Bringing on Nolan Soliveres is a key move in that direction, not only because of what he can contribute to the D1 team, but because of the work he’s putting in as a coach for the club’s youth groups.
The 24-year-old, who grew up in Toulouse, also has a coaching post with the Pôle France, and can serve as a valuable liaison in that sense with what stands to be a valuable recruiting resource for the Tigers.
“Nolan’s arrival is excellent,” Sánchez explains. “He adds so much. Even though he’s a young player still, he’s got a lot of experience. He knows French baseball like the back of his hand. He played in the United States. He’s got that mix of being both French and Latino. He’s really knowledgeable.”

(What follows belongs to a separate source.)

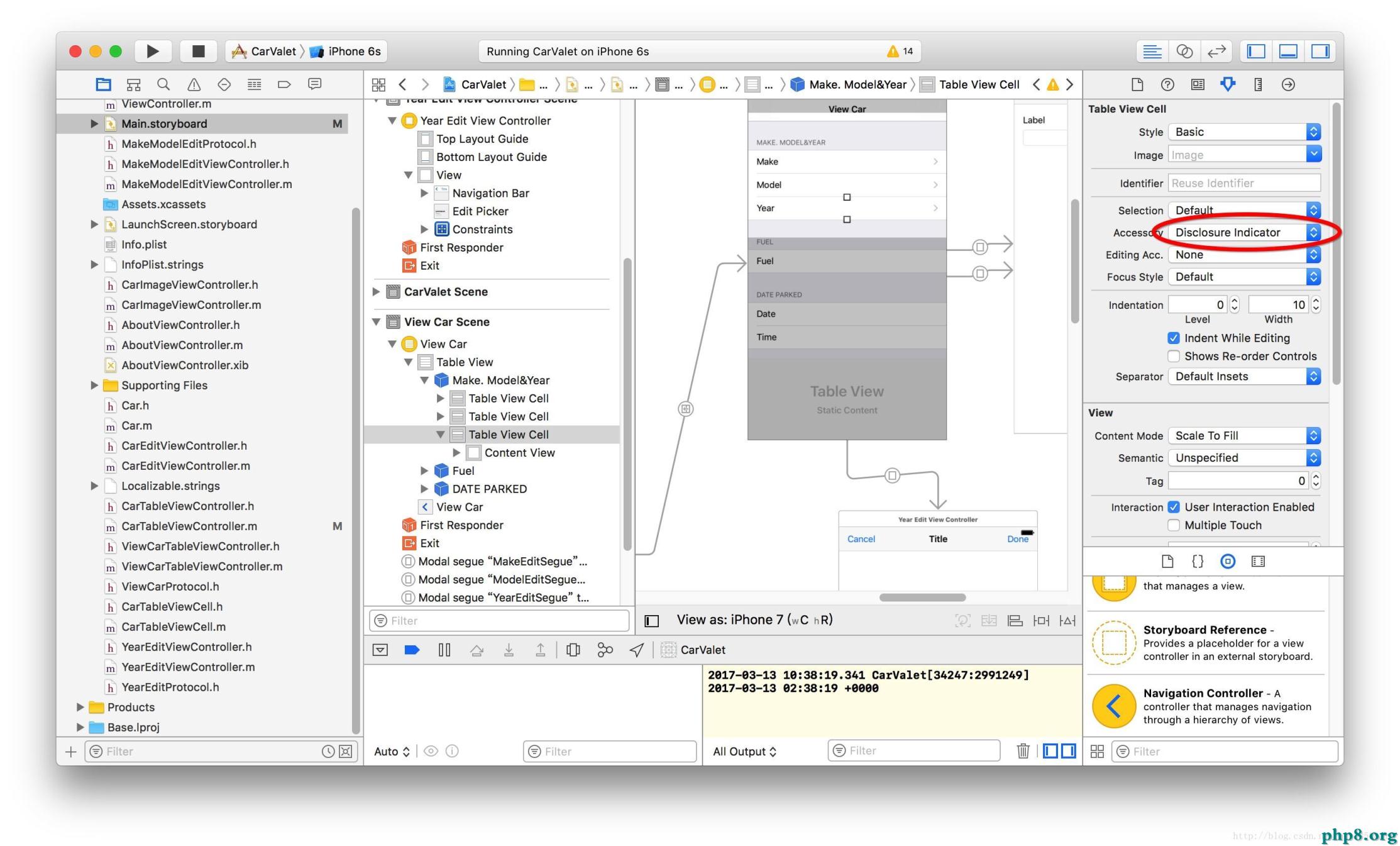The height and width of the screenshot is (846, 1400).
Task: Open the Accessory dropdown showing Disclosure Indicator
Action: click(1245, 231)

The club is excited too about 16-year-old Estarlin Richards. Recently, STB also made an effort to welcome back a pair of Team France stalwarts, Andy Paz and Leonel Céspedes.

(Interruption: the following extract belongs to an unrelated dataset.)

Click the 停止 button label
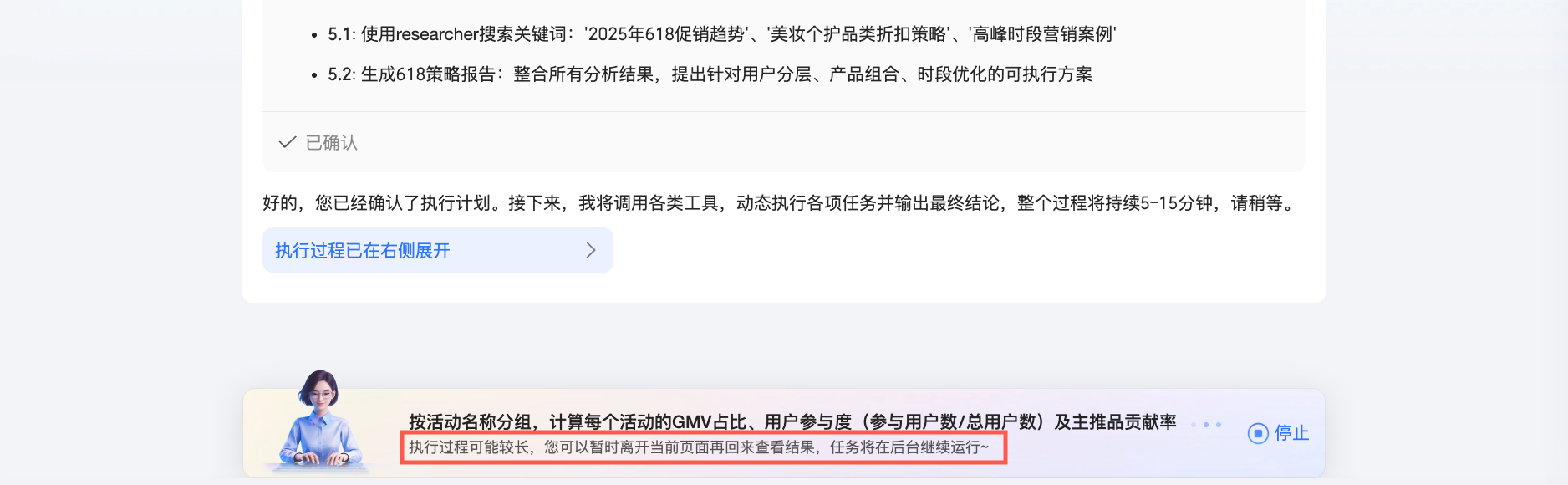click(1291, 433)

Paz, last year’s D1 player of the year, and Céspedes are both taking a break right now from playing, but are formally “reattached” to the Tigers, Bonjour explains, meaning that the door’s open should they change their minds about suiting up.
How all these moves will play out in the months and years ahead remains to be seen, of course. But where there’s a will, as they say, there’s often a way.
“We don’t want to keep finishing in the middle or toward the bottom of the standings,” Bonjour says of Toulouse’s D1 team. “It takes work. It’s not something that changes necessarily from one day to the next, but there’s a real desire to be one of top clubs.”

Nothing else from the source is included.